[YOUR OBJECTIVE] Everything from the line holding "Screen dimensions: 589x1568" to the last line of the material below must be retyped exactly, minus any pictures.
== SOURCE DATA
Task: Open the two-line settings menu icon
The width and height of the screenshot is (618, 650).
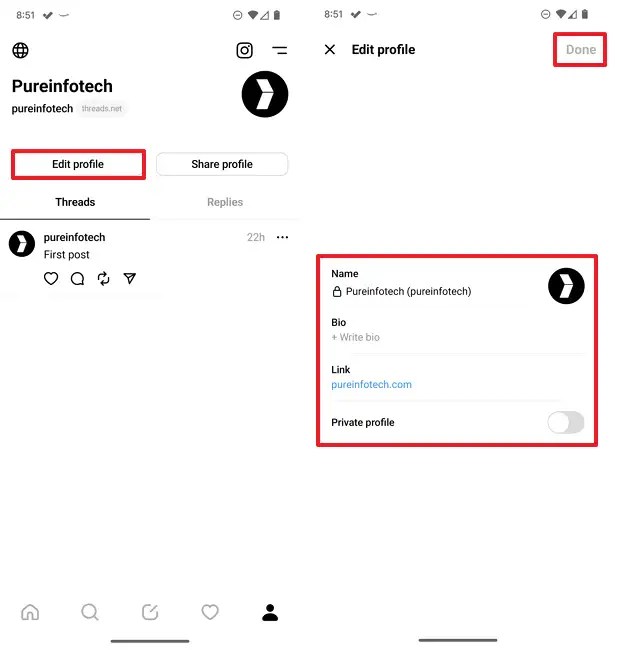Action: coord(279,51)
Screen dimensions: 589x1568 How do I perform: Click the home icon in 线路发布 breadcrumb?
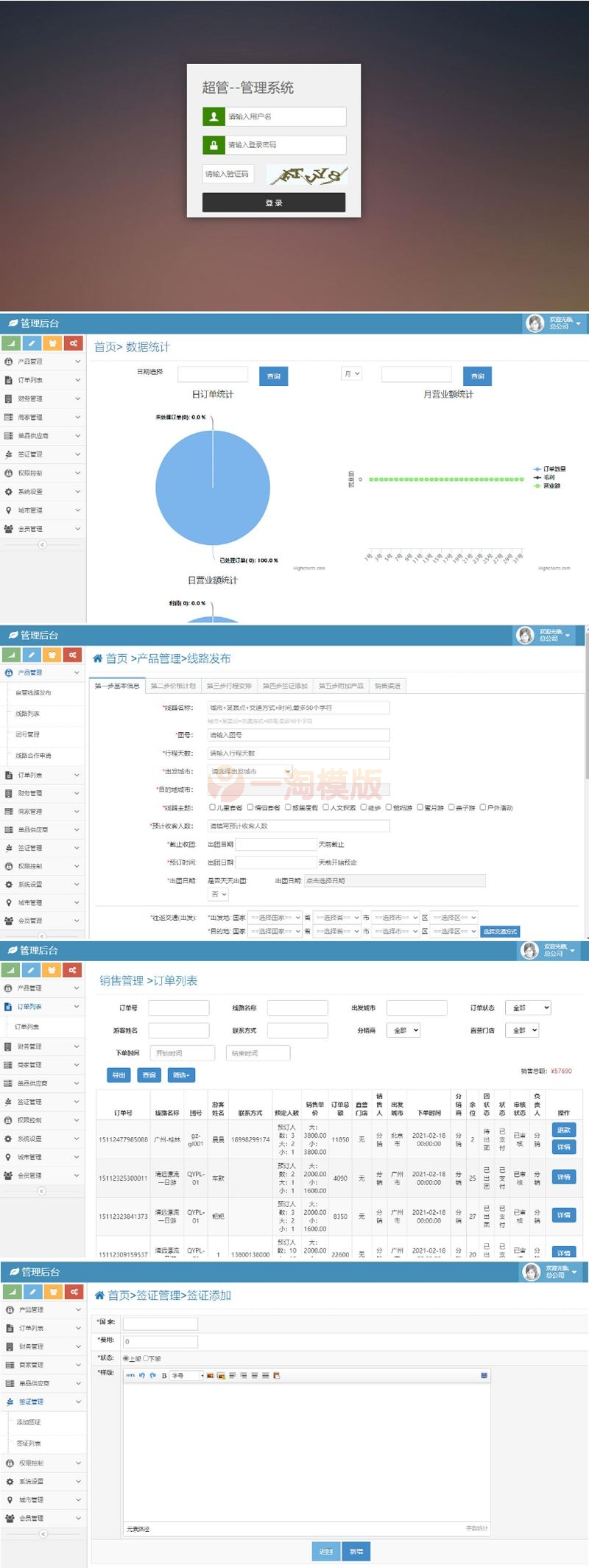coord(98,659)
====
[EXPECTED ANSWER]
Screen dimensions: 589x1568 How do I perform: Click the home icon in 线路发布 breadcrumb?
coord(98,659)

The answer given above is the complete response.